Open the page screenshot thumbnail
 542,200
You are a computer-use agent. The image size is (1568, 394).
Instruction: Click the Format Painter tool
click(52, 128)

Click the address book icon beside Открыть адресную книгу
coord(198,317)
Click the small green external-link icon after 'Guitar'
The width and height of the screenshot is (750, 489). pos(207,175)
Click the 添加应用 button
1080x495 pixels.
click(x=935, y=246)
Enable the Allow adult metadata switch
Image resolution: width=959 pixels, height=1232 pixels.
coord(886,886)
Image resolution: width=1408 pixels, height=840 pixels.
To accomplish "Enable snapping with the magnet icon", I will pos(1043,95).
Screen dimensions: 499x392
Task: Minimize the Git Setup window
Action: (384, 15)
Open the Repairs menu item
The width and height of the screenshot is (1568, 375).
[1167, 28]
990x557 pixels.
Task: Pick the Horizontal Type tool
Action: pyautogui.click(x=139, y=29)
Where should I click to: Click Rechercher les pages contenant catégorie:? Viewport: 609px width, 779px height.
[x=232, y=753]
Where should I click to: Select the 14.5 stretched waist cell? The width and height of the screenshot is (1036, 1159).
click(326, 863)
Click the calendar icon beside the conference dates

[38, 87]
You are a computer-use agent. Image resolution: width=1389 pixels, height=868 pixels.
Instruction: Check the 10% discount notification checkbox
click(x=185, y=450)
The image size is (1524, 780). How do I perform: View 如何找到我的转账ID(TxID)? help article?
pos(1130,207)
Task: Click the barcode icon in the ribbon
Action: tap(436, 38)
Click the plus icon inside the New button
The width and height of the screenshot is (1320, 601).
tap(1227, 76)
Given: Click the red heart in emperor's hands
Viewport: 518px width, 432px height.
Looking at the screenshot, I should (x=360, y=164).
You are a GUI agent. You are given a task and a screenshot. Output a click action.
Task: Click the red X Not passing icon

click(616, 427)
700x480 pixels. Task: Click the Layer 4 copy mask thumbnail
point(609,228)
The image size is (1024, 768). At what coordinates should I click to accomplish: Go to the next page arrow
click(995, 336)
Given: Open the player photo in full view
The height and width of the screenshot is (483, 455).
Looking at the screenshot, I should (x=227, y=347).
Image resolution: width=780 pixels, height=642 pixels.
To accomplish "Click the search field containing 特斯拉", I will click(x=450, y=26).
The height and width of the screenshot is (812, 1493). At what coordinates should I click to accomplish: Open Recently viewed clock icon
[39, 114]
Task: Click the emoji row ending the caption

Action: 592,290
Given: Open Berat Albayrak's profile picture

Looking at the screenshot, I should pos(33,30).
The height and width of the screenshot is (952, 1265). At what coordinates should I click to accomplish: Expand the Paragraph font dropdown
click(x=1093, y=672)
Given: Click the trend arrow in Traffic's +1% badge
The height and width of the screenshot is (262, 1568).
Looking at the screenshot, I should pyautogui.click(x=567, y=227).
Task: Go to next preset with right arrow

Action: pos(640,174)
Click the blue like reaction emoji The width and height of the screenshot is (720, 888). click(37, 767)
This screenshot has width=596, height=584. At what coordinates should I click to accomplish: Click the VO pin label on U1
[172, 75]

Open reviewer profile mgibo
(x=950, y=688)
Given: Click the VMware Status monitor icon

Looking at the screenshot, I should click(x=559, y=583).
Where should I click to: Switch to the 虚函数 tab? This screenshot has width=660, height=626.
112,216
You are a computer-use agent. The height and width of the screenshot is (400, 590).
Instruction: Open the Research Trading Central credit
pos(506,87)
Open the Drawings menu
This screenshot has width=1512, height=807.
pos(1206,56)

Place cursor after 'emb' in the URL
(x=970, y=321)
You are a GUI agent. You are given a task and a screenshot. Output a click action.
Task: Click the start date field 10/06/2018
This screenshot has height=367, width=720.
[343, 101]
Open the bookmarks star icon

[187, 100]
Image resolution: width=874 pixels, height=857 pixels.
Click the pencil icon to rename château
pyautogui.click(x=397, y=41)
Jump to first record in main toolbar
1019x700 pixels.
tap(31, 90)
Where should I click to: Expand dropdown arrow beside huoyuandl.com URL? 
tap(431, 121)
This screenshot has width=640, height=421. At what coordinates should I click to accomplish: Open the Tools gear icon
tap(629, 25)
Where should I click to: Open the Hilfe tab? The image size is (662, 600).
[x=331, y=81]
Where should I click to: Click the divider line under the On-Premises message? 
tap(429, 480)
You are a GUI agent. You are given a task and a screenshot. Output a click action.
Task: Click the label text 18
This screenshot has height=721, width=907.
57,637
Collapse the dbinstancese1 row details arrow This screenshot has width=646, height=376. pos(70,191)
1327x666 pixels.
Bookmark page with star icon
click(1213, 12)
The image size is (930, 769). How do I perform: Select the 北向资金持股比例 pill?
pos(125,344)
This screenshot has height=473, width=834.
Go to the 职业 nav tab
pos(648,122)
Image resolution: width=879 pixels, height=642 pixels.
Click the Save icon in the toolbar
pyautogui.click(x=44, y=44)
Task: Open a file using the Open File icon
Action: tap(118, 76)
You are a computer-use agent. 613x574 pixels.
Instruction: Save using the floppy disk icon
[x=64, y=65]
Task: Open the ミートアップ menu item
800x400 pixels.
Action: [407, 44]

---

Collect each line of the entries that has the word "computer", copying it in full.

== Response to this exercise ==
You are a computer-use agent. The image size is (1568, 394).
You are a computer-use agent. Image resolution: width=1389 pixels, height=868 pixels.
You are a computer-use agent. The height and width of the screenshot is (400, 590).
You are a computer-use agent. 613x574 pixels.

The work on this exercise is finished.